No, IMHO you shouldn't stay and pretend. Life is too short for that, and we only get one pass through (depending on your religion, of course). So if neither of you is happy, and both of you aren't willing to put in 100%, then it's time to work on how to separate amicably. Or, at least as amicably as possible. 

C
_Posted via Mobile Device_


----------



## EnjoliWoman (Jul 2, 2012)

I agree with a lot of what Dedicated said.

Unfortunately you misled him - that was pretty unfair to him. It could be that his "abuse" is a reaction to that. No doubt he either senses or knows you don't love him and never did.

You admit you are depressed. I assume you are addressing that? I don't think you should stay and pretend you are happy BUT I don't think you should just give up, either.

Marriage counseling is a must. Address the "abuse" - by that do you mean just being loud during disagreements or constant putdowns, walking on eggshells, etc? And the high fives with the kids is very disrespectful. But again, I don't know exactly what you mean by abuse and some examples would help immensely.
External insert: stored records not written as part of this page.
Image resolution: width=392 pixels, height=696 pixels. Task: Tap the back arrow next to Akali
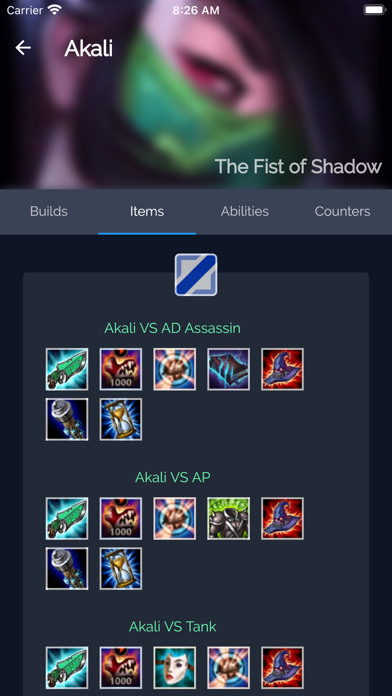point(23,48)
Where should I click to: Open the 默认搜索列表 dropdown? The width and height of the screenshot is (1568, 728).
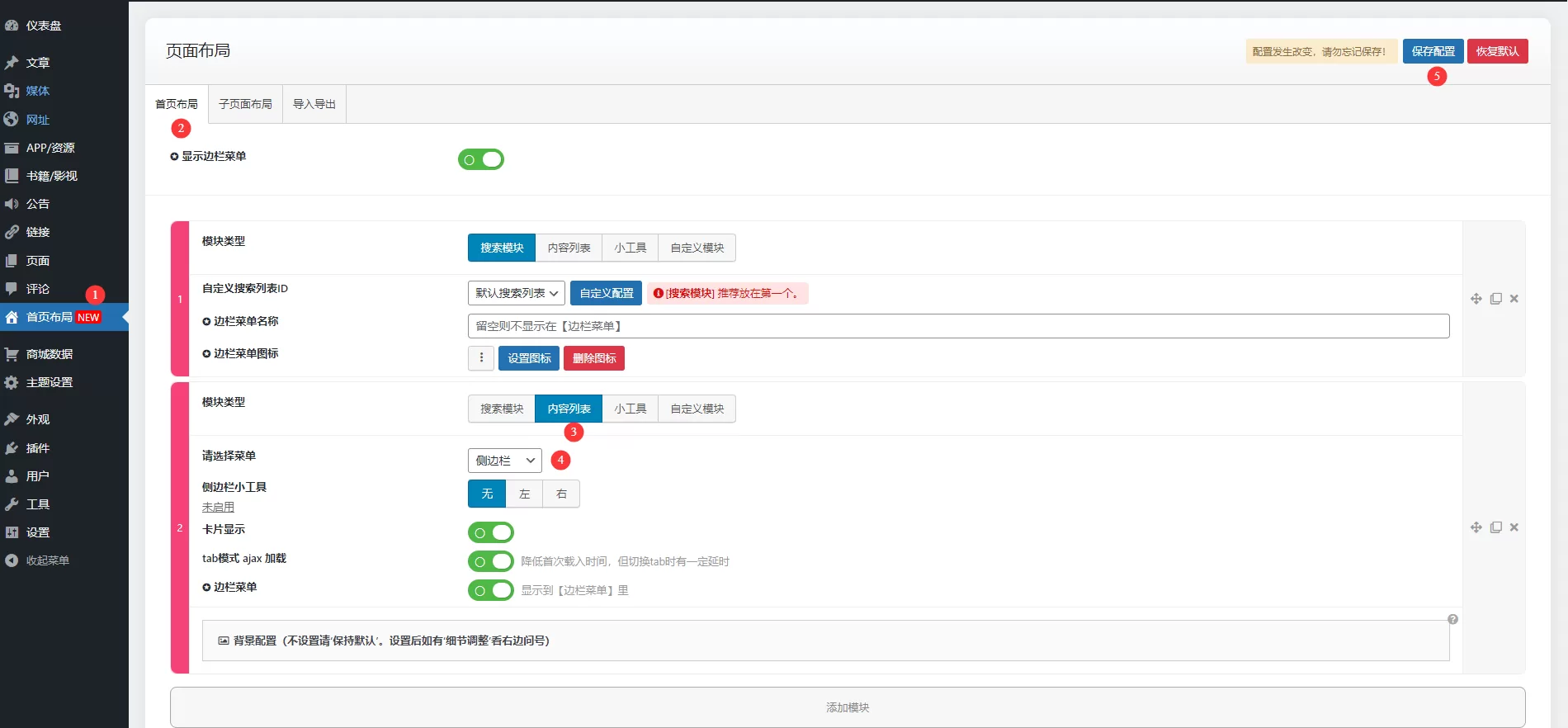tap(517, 293)
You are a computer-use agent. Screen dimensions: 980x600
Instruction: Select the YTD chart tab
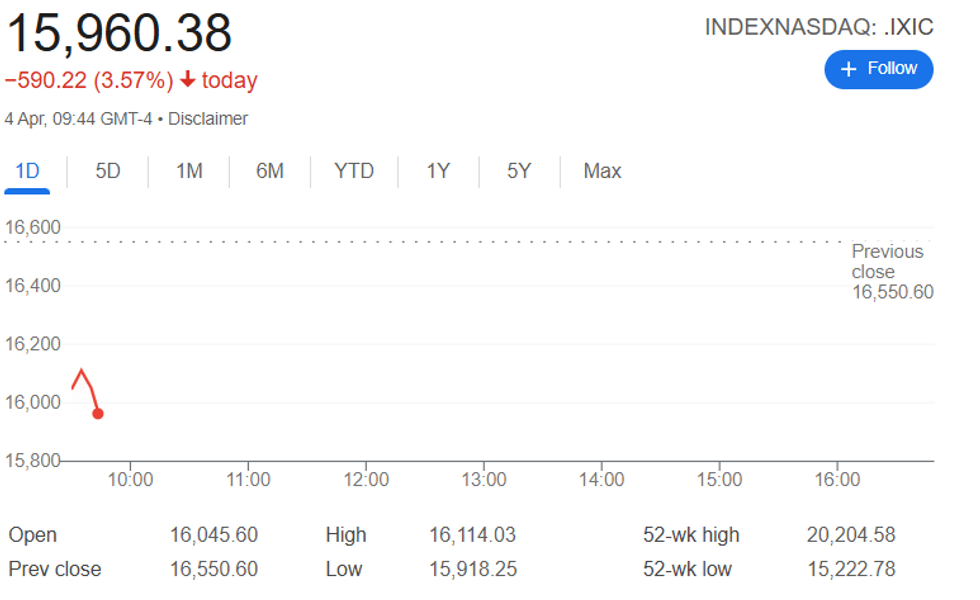(x=354, y=171)
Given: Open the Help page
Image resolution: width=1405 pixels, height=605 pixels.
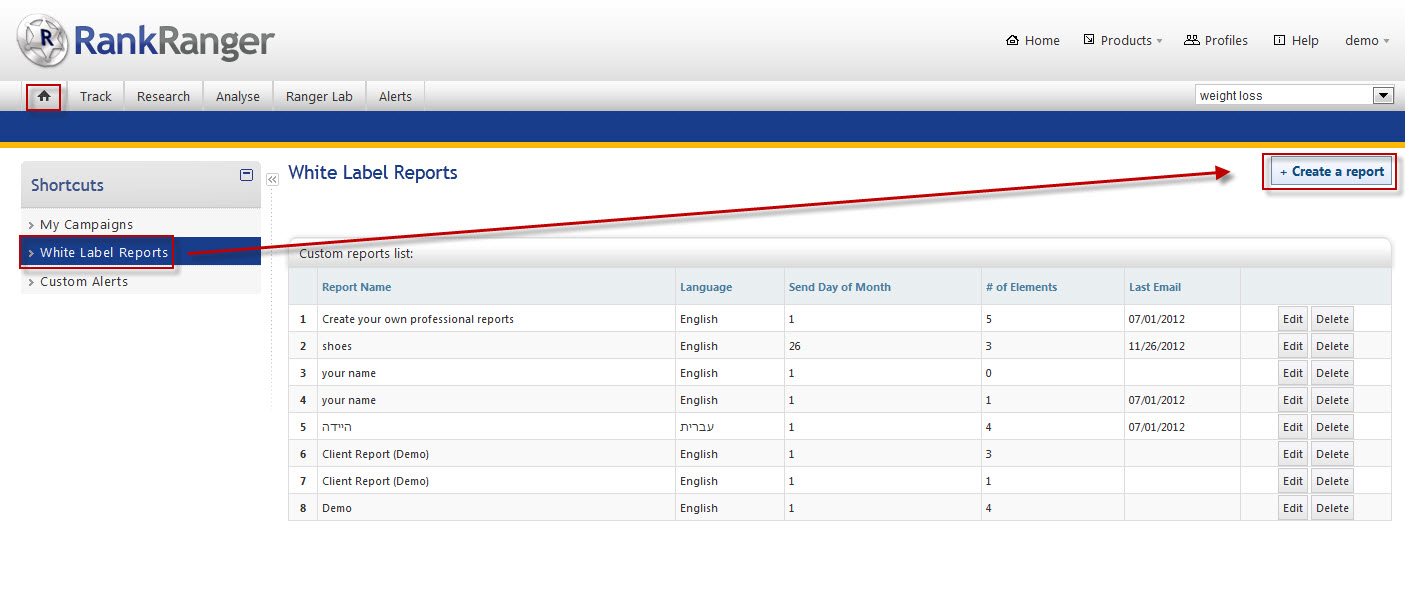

In the end if you go through the motions, please do so with the intent of really working on your marriage. If you didn't fight as much and found a happy middle ground (i.e. why can't you read at bedtime?) you might teach your children that a good marriage requires commitment and work. I think you owe him that after lying to him. You two enjoy a lot of the same things so it seems like this could work but you have to let go of the resentment. 

Also because you knew he was a devout Catholic and that it mean a lifelong commitment to him. If you leave and only separate, that forces him to live out his remaining days alone, sexless and that was not his choice when he married you. It's one you are forcing on him because of his faith or else he'll have to divorce and betray his faith in order to move forward with someone else. He deserves happiness as much as you and since you are the one who married under false pretenses I think you owe him a chance to make this as good of a marriage as you can.

At least in your scenario you aren't trying to take him to the cleaners and you see his importance in the children's lives.


----------



## CarlaRose (Jul 6, 2014)

I don't understand. You don't need his agreement or permission to leave and file for divorce. I'm not sure what you are thinking. Child support, custody, and visitation can all be worked out and decreed in the divorce. Why do you think you have to wait for him?


----------



## lenzi (Apr 10, 2012)

Abbey N said:


> Ok... Let’s try this again... just typed a really loooong post and it got erased.


How does an entire post get erased?



Abbey N said:


> I think it’s a sign that the marriage is over when your husband calls to tell you he will be coming home late and instead of disappointment, you share high fives with our kids to celebrate the fact that there will be at least some peace at home for that evening.


I think it's a sign that mom is alienating the children when she high 5's the kids when she finds out that Dad's going to be home late.

In a divorce situation you will almost surely turn the kids against him because you think that's best for them even though you profess that they need him in their lives.


----------



## Rugs (Apr 12, 2013)

Find an attorney and file for divorce. I don't understand the complications. 

Ask your lawyer what to do if the divorce is not agreed on and he refuses to leave or negotiate.


----------



## Abbey N (Aug 1, 2014)

Thank you all for your input. I truly appreciate all your comments - gives me lots of food for thought.


----------



## Q tip (Apr 15, 2014)

Is there anyone else in your life you're considering.


----------